Мне совершенно не хотелось философствовать. Я чувствовал себя сжатым в кулак. Встреча с начальником, работа, которую я уже ненавидел, решения, которые необходимо было принять – все это давило на меня тяжким грузом.
– Ты меня спрашиваешь? – бросил я и налил себе апельсинового сока.
– Ладно, – после некоторого молчания продолжила она: видимо, Милли тоже не была настроена на сложные разговоры. – После твоей встречи ты можешь что-нибудь написать. А вечером поужинаем втроем. Ридли возвращается поздно, но мы можем начать пить хоть в пять вечера.
– Это обнадеживает, – ухмыльнулся я.
– Ты мне не нравишься.
– Почему? – я рассмеялся. – Я плохо выгляжу?
– Нет. Ты какой-то напряженный. Что ты ждешь от Лондона? Не жди, что он примет тебя с распростертыми объятиями.
– Я ничего такого не жду, – пробурчал я.
– И не дуйся как мышь на крупу. Кто еще скажет тебе правду? Какие у тебя планы? Стать звездой постмодернистской живописи?
– Да ничего такого я не хочу… Я пробую, ищу. После Америки мне опостылело реалистичное искусство. Я хочу чего-то нового. Мне нужно время, чтобы понять, чего именно.
– Я познакомлю тебя кое с кем. – Милли снова закурила. – Лондон кишит художниками. Возможно, тебе будет полезно пообщаться с кем-нибудь… А вообще, – в ее глазах заискрилась идея. – Лучший вариант найти спонсора, желательно покровителя… Мецената. И я знаю, кто может помочь! – она присвистнула, довольная собой.

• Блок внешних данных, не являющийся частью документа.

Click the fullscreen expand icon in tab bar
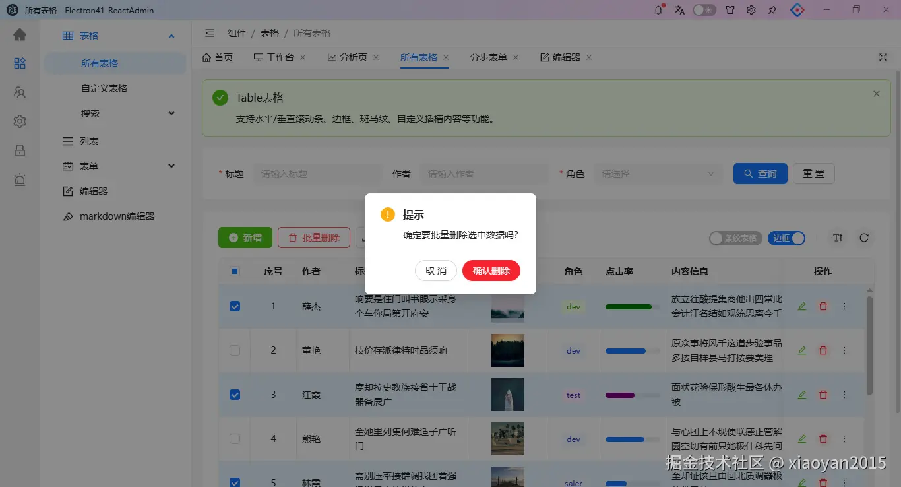 pyautogui.click(x=883, y=57)
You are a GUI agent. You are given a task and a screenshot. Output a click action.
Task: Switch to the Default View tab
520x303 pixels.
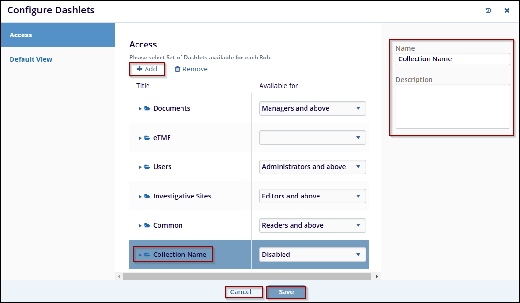31,59
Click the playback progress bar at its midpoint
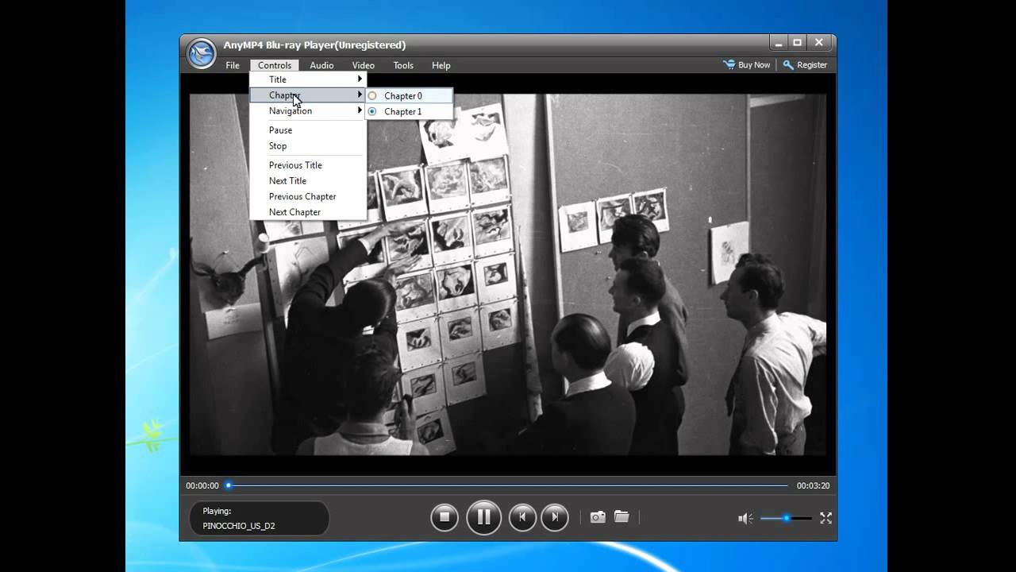This screenshot has width=1016, height=572. pos(506,485)
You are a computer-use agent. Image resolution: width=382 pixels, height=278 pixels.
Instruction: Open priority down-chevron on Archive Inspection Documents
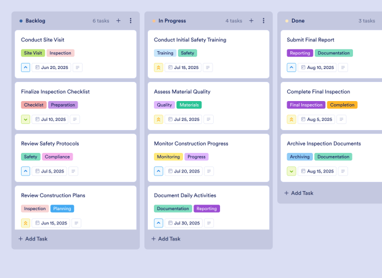click(291, 171)
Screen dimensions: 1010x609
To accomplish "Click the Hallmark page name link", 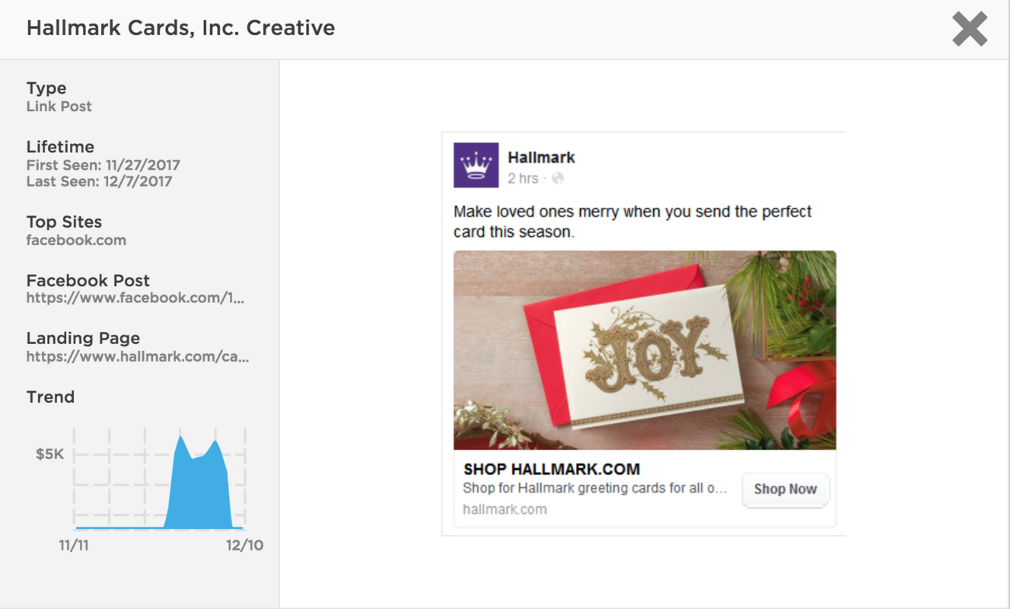I will pos(540,158).
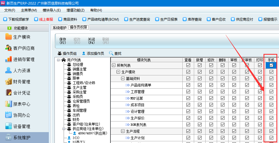Click the 添加操作员 user icon
279x143 pixels.
pyautogui.click(x=84, y=53)
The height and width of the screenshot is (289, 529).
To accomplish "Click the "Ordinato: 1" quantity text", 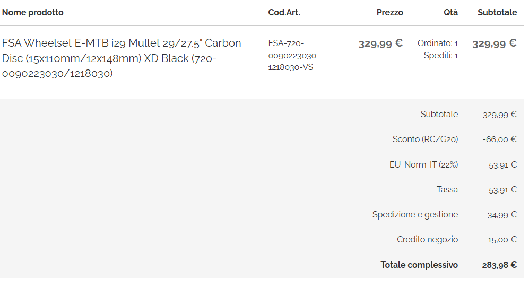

– И кто же это? – недоверчиво бросил я.
– Жакоб Эльсон, француз. Мы его обожаем. Он какое-то время возглавлял французскую газету про искусство. Писал критические статьи, восхвалял современное искусство, за что и поплатился. Но сейчас он один из самых богатых меценатов в мире, дорогой. Часто видимся с ним в «Глории».
– «Глории»?
– Самое модное место в Лондоне, дорогуша! – Милли произнесла это так, словно я затруднился сложить два и два.
– Ну уж прости, я несведущ в светской жизни. Это все не слишком по мне. Если ты запамятовала, я мальчишка с фермы.
– Ты будущий Рембрандт!
– Ну уж конечно, – я рассмеялся.
– Кстати мальчики с фермы сейчас в чести, твоя непосредственность может сыграть тебе на руку. Да и твои живописные пейзажи – настоящие шедевры, без слез смотреть на них просто невозможно.
Я саркастично ахнул.
– Не лучший комплимент в адрес моих работ!
– Ты понял меня, – кокетливо сощурившись, проронила она.
– Да, Милли. Ты всегда крайне точна в своих сентенциях.
Мы продолжили есть, пока ей снова не пришла в голову мысль.
– Мне бы хотелось, чтобы ты стал великим.
– Ну еще бы. Мне кажется, ты собираешь свою собственную коллекцию великих друзей.
– Нет, ты иной случай, Пит! Я знаю тебя, сколько себя помню. Ты всегда был не такой, как прочие. Ты особенный. И талантливый! Неужели ты сам не хочешь встать на пьедестал успеха?
Я поражался, как мартини способно обогатить лексикон всего за какие-то пять минут.
– Милли, я хочу успеха. Хочу разбогатеть, быть признанным. Я за этим и приехал в Лондон! Но все эти ненавистные ухабы, которые нужно преодолеть убивают мой запал. Будем надеяться, что все это временно! И уже следующим летом мы будем чествовать мистера Брауна – художника, затмившего всю старую школу живописи!